▶ [Set problem]
Find every line in the entries below that contains the word "Identify" and copy each of those lines.

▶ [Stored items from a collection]

----------------------------------------

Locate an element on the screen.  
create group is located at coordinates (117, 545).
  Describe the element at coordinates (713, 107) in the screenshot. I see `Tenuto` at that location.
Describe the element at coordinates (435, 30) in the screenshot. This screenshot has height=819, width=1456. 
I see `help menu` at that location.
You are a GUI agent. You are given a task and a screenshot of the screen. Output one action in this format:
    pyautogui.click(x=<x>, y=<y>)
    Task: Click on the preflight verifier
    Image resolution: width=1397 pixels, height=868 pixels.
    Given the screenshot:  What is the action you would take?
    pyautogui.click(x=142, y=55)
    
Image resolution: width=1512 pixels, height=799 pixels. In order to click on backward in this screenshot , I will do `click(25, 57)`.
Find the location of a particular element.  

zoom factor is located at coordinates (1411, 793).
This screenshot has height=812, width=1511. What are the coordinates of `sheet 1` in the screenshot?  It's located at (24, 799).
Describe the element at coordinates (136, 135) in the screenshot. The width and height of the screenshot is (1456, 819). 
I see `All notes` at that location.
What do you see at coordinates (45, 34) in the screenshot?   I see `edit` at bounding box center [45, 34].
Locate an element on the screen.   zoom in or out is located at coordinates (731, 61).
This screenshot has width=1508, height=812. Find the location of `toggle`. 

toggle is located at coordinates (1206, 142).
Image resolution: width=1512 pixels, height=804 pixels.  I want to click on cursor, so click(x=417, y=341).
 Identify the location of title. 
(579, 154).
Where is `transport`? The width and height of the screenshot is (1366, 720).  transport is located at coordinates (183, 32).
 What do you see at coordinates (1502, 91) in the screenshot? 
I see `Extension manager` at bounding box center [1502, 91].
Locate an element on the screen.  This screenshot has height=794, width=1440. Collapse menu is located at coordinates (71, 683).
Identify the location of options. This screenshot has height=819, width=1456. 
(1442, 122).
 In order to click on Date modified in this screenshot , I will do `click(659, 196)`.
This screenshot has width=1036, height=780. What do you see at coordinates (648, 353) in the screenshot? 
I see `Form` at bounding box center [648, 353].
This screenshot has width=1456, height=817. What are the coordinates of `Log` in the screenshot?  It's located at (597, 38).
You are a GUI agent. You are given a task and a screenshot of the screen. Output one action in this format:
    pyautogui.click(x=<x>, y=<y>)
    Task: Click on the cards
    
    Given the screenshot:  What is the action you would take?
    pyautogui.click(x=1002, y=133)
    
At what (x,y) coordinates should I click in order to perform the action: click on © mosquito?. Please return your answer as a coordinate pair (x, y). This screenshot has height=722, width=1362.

----------------------------------------

▶ [Output]
 Identify the location of title. 
Identify the location of options. This screenshot has height=819, width=1456. 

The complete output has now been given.